The European Parliament last year held a special inquiry into the troika concluding that it lacked democratic accountability and that it should eventually be replaced with a European structure.

EU economics commissioner Pierre Moscovici on Monday (19 January), speaking at a Brussels-based think tank, picked up on the idea.

He said the “troika should be replaced with a more democratically legitimate and more accountable structure based around European institutions with enhanced parliamentary control”.

Moscovici added that the troika “was useful and necessary” at the height of the crisis, “but now I think we need another step.”

His comments come just a week after a legal opinion by the general advocate of the European Court of Justice said that the European Central Bank should not oversee reforms of countries it helps via Outright Monetary Transactions, a bond-buying scheme coupled with structural reforms modelled on what the troika has done in bailed-out countries.

"The ECB must, if the programme is to retain its character of a monetary policy measure, refrain from any direct involvement in the financial assistance programme that applies to the state concerned," the legal opinion reads.

A final verdict is due later this year.

Finnish Liberal MEP Olli Rehn, a former EU economics commissioner, told the Financial Times last week that the ECJ legal opinion "would probably mean the beginning of the end of the troika in its current form, which would in turn push the eurozone to yet another important institutional reform."

A spokesman for the EU commission on Tuesday said there is no draft legislation foreseen at the moment and that the EU executive will wait for the final ECJ verdict.

But the spokesman noted what EU commission chief Jean-Claude Juncker said last year on wanting the troika to "evolve" and be made more accountable.

EUobserver understands that the commission is in talks with some member states on a successor for the troika, but this is unlikely to happen before 2016, when the last bailout programme - Cyprus - comes to an end.

German finance minister Wolfgang Schaeuble also said Tuesday that he does not foresee a quick end to the troika format.

He suggested that if EU commission chief Jean-Claude Juncker thinks differently, then he should seek changes to the EU treaty. "The German government has been tirelessly asking for such changes," Schaeuble said.

Treaty change is code for a long process - as all governments and the EU parliament have to agree on it.

All about Greece?

With Ireland and Portugal having ended their bailouts under troika supervision, some say the timing of the end-of-troika discussion is closely linked to Greece, which is holding elections on Sunday.

"This is closely related to the question of who will win in the elections," says Dimitrios Papadimoulis, an MEP from the far-left Syriza party tipped to win the elections on Sunday.

"The victory of Syriza will bring closer the end of the troika," Papadimoulis argues, because European partners have already started signalling they will respect whatever the outcome of the election is.

Core to Syriza's demands is erasing some of Greece's debt, which has reached 177 percent of the country's gross domestic product - almost three times what is acceptable under EU rules (60%).

Fiscal hawks, notably the Finnish Prime Minister, the head of the IMF and German officials have warned that Greece must deliver on its commitments.

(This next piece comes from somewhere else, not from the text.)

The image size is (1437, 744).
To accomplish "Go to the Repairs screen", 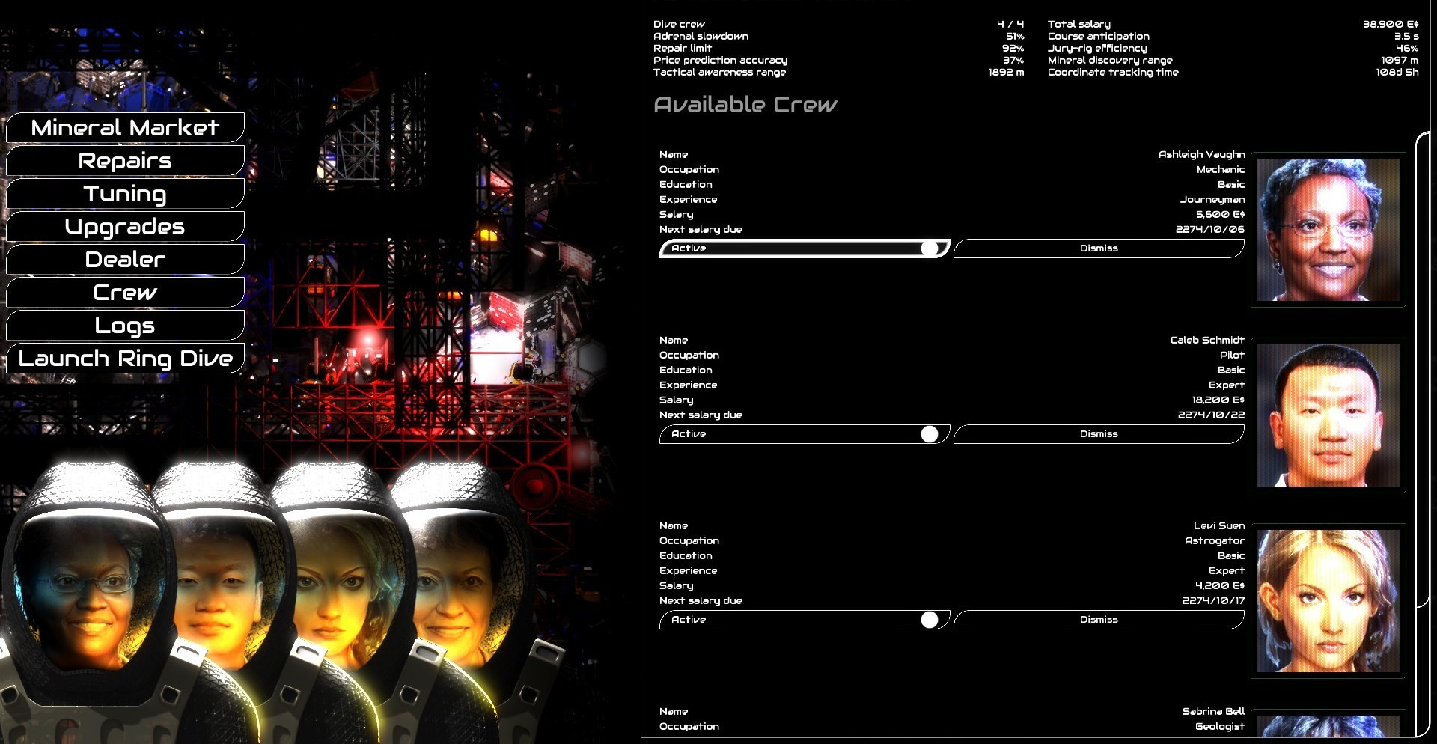I will 125,161.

But a middle ground could be found in delaying repayment deadlines even further than 2050 and further lowering the interests on the loans.

Talk of a Greek eurozone exit in case Syriza comes to power has ebbed, as well.

"With Syriza in power there is no danger for Grexit. We are anti-austerity, not anti-euro. And we think a compromise on the debt problem is possible, also because it is a larger European problem, a problem of the southern periphery," Papadimoulis told this website.